▶ [ИСХОДНЫЙ ДОКУМЕНТ]
....
Террористы и охранка - [23]
Отчеты заседания этого единственного в своем роде судилища никогда не появились. Не было также составлено официального протокола происходивших прений. Все письменные материалы сводятся к коротенькой «записке» первого заседания, содержащей сухое перечисление условий и порядка дискуссий, обсуждения и указания обстоятельств, принятых обеими сторонами.
Бурцев сам описал нам в дружеской беседе перипетии этого замечательного революционного процесса. Не вдаваясь во все многосложные подробности прений, мы здесь ограничиваемся общей яркой картиной.
«Мое положение в начале прений было очень тяжелое, — рассказывал нам Бурцев. — Находившиеся предо мною судьи и „товарищи-обвинители“ не допускали даже возможности ошибки с их стороны. Мне позволили предлагать какие мне заблагорассудится вопросы о делах и тайнах партий, но потребовали, чтоб я в свою очередь рассказал все мельчайшие подробности своей личной интимной жизни и сообщил о тех средствах, при помощи которых мне удалось добыть свои сведения.
Большинство судей было, несомненно, настроено в пользу Азефа. Я был окружен каким-то враждебным кольцом. Мои друзья с тревогой следили за ходом процесса и дрожали за мою судьбу.
На первом заседании было решено, что до тех пор, пока будут длиться прения, обе стороны обязаны воздержаться от всяких публичных выступлений или заявлений. Но, не будучи уверенным в благоприятном исходе процесса, я сохранил за собою право, в случае если мои противники не убедят меня в невиновности Азефа, продолжать открыто свои разоблачения и довести их до конца. Я слишком был проникнут огромным политическим значением раскрытия азефского предательства, чтоб остановиться на полдороге.
....
▶ [ФРАГМЕНТ НАБОРА ДАННЫХ]
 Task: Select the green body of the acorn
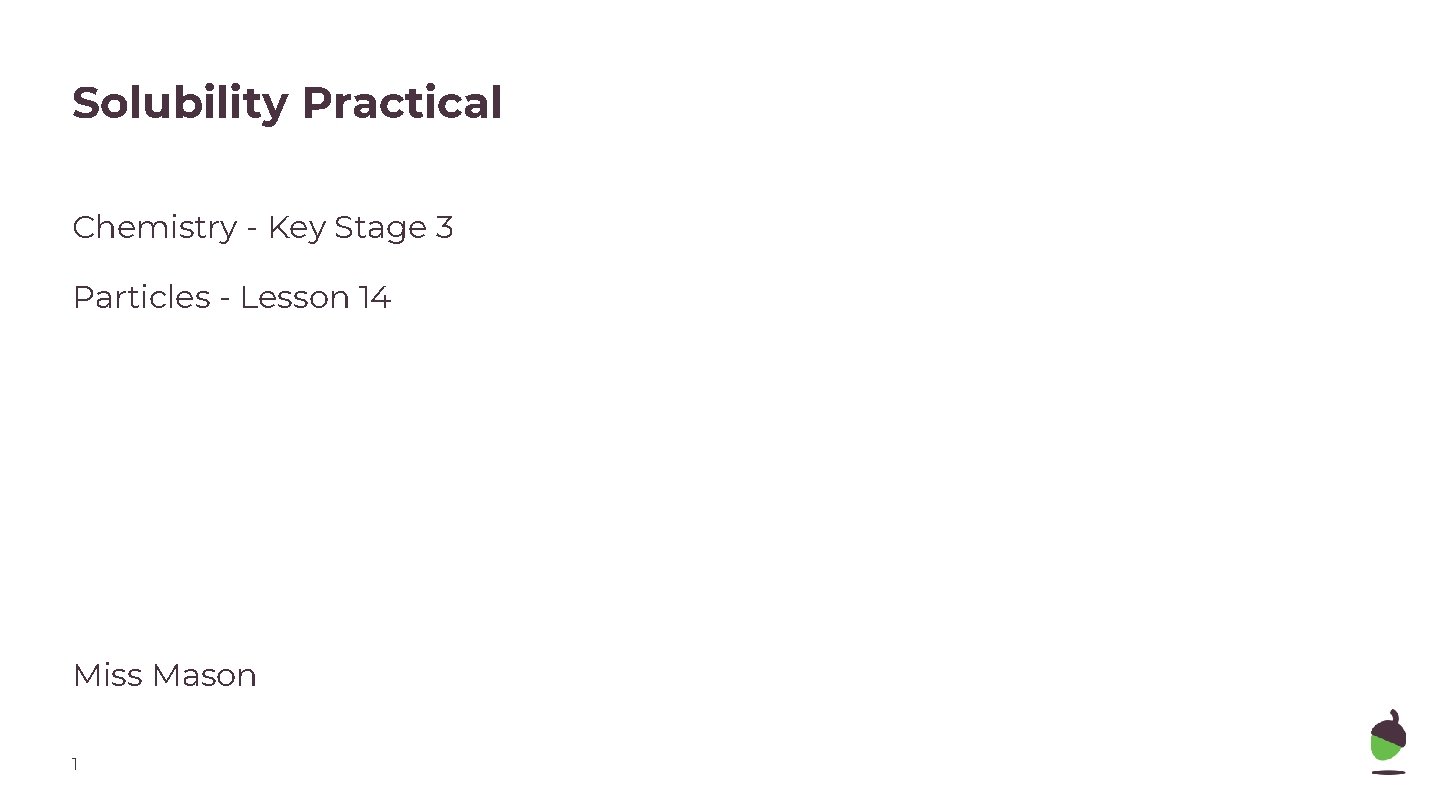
....
▶ [ЦЕЛЬ A]
К чему сводятся все письменные материалы процесса, по тексту о Бурцеве и Азефе?
▶ [ЦЕЛЬ B]
Перепишите из текста о Бурцеве и Азефе отрывок, начиная со слов «Террористы и охранка» и далее вплоть до слов «общей яркой картиной.».
▶ [ЦЕЛЬ C]
Продолжите текст о Бурцеве и Азефе после его последнего предложения.
Строки здесь никакой роли не играют.

▶ [ОТВЕТ A]
К коротенькой «записке» первого заседания.

▶ [ОТВЕТ B]
Террористы и охранка - [23]
Отчеты заседания этого единственного в своем роде судилища никогда не появились. Не было также составлено официального протокола происходивших прений. Все письменные материалы сводятся к коротенькой «записке» первого заседания, содержащей сухое перечисление условий и порядка дискуссий, обсуждения и указания обстоятельств, принятых обеими сторонами.
Бурцев сам описал нам в дружеской беседе перипетии этого замечательного революционного процесса. Не вдаваясь во все многосложные подробности прений, мы здесь ограничиваемся общей яркой картиной.

▶ [ОТВЕТ C]
На следующем заседании Виктор Чернов произнес большую речь, в которой описал плодотворную деятельность Азефа и перечислял все полицейские ловушки и махинации, при помощи которых „правительство уже не раз пыталось дискредитировать его в глазах революционеров“. Он подробно остановился на анализе „пресловутого“ письма „дамы под вуалью“, полученного в августе 1905 г. и способствовавшего установлению измены Татарова. С большой силой и горячностью он доказывал, что это письмо не только не составляло „улики“ против Азефа, но, наоборот, показывало, свидетельствовало о том, как полиция настойчиво стремилась скомпрометировать и погубить его.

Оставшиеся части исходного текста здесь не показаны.